On GitLab and keeping your privacy on the modern Web
TL;DR: If you are a privacy-conscious technical person, use uMatrix (or an alternative) and consider switching to SourceHut.org.
GitLab has upset hackers with their telemetry announcement. They have (wisely) back-tracked from it, but I don’t believe they changed their heart yet.
I think this telemetry scandal was bound to happen. I have been expecting it since the day GitHub was bought by Microsoft. I evalued my options with GitLab that day. GitLab wasn’t respecting user privacy then and it has not changed since.
Let me explain.
- Lets go to the websites [that I know best] for hosting your open-source code.
- Lets use uMatrix extension for Firefox and see what technologies from which domains are used.
GitHub
- Works without JavaScript – good.
- Tries to set 4 cookies without asking me first: not nice.
- No third-party resources on page – great.

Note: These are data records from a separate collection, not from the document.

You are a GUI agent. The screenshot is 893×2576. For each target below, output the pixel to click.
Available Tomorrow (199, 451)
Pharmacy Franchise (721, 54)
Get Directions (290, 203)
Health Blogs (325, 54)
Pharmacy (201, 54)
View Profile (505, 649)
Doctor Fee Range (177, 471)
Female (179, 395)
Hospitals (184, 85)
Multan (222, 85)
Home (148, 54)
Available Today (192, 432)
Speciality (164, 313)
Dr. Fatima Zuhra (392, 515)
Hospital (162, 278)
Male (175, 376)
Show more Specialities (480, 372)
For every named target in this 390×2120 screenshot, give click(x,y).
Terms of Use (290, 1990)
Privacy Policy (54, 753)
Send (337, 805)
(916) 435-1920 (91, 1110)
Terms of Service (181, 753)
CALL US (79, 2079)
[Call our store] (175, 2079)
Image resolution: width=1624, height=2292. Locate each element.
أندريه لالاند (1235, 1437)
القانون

Seems that they can take care of themselves without third parties involved.
Note: now owned by a corporation that mainstreamed vacuuming data from paying customers (telemetry).
SourceForge
- Works without JavaScript – good.
- Tries to set 1 cookie without asking me first: not nice.
- Third parties:
- fsdn.com Assuming it is owned by the same company. No way to check, because their Whois info is private. – kind of OK.
- fonts.google.com – privacy-ignorant (do I need to argue that using any resources from an advertising company and the biggest data-hoarder on the planet is at least ignorant?).
Note: uBlock Origin still finds ad trackers on the page.
Seems they care more about their own privacy than mine.
SourceHut
- Uses no JavaScript – great.
- No cookies – excellent.
- No third-party resources on page – great.
This is what I call hacker-friendly.
GitLab
- Works without JavaScript – good.
- Tries to set 1 cookie without asking me first: not nice.
- Third parties:
- cdnjs.cloudflare.com – not privacy friendly, bordering on ignorant
- cookiebot.com – Not sure what it does. Sounds evil, but probably just annoys you with a cookie consent banner
- fontawesome.com – not privacy friendly
- fonts.google.com – privacy-ignorant
- bizible.com – anti-privacy “Bizible offers an integrated marketing analytics platform for marketers to optimize their campaigns.”
- googletagmanager.com:
- privacy-hostile: Google: check. Google-tag-manager: “tag” means “tracking pixel”.
- security risk: Lets clueless marketers inject JavaScript from any third-parties of their choosing into the page. From my experience, the third-parties can look pretty shady. You are at risk of getting viruses, crypto-miners and other crap.
I don’t remember exactly what GitLab was using on the day Microsoft bought GitHub. Also I was using NoScript at the time.
What I remember is that GitLab.com looked at least anti-privacy (probably due to Bizible). So I didn’t switch to it. I see no big difference between Microsoft or Google plus shady third-parties hoarding my data.
What you can do
What I did: I looked at SourceHut and payed Drew DeVault the $20 he asked for. Currently I use it as a backup of my repos. I hope to use it for development and collaboration some day.
I have been using uMatrix for a few months now. It is developer-friendly, not user-friendly. Took some time until I got used to it. But now I enjoy it: I have granular control on who runs what on my computer.
uMatrix has also let me notice a hacked website I was visiting: I noticed that the page was trying to access resources from localhost (127.0.0.1):
The page was on a site I didn’t expect to be hacked: Lithuanian Post service. Not sure what the suspicious code was doing, but I reported it to the relevant authorities and it seems to be fixed.